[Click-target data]
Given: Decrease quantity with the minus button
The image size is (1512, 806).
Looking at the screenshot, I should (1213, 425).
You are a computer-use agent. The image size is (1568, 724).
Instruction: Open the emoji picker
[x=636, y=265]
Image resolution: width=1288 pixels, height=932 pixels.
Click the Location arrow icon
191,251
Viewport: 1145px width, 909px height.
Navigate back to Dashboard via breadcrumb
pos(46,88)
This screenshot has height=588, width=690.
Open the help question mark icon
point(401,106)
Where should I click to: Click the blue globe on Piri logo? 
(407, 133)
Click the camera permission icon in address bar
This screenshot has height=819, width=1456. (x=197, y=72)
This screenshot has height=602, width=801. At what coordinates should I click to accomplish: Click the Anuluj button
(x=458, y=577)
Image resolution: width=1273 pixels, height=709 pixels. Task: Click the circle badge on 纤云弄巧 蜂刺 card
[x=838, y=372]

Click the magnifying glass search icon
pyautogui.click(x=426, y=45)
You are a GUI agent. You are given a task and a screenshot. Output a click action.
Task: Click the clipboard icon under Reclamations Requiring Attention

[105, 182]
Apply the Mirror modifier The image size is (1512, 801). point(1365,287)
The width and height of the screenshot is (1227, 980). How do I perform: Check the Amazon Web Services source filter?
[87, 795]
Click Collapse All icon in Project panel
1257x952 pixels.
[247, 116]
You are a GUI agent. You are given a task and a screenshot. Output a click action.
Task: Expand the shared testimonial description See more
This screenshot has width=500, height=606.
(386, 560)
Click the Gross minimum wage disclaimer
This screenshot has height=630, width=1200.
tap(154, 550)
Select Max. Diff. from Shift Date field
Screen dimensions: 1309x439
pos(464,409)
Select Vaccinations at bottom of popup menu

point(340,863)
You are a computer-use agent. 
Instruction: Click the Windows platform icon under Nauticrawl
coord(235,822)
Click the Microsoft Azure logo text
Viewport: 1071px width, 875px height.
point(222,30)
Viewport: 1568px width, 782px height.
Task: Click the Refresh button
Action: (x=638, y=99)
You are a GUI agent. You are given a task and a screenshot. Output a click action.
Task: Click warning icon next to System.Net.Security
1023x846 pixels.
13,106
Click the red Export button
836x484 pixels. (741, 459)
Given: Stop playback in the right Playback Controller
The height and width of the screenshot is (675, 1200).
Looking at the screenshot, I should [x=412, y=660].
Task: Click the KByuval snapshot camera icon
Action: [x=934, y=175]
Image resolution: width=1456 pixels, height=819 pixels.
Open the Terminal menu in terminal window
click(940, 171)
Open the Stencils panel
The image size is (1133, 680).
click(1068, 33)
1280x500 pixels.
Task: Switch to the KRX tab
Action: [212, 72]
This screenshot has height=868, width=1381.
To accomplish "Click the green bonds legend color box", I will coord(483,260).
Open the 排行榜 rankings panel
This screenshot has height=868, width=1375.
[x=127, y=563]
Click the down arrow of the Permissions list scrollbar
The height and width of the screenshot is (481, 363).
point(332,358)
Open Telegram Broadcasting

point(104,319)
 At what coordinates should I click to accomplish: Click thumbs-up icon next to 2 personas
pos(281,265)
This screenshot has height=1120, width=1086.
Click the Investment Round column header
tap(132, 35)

_Exercise prompt:_ Recast the records from the line containing "This screenshot has height=868, width=1381." through the line containing "point(104,319)" as a JSON list of strings, one string per line, leaving out blank lines.

_Exercise result:_
[
  "This screenshot has height=868, width=1381.",
  "To accomplish \"Click the green bonds legend color box\", I will coord(483,260).",
  "Open the 排行榜 rankings panel",
  "This screenshot has height=868, width=1375.",
  "[x=127, y=563]",
  "Click the down arrow of the Permissions list scrollbar",
  "The height and width of the screenshot is (481, 363).",
  "point(332,358)",
  "Open Telegram Broadcasting",
  "point(104,319)"
]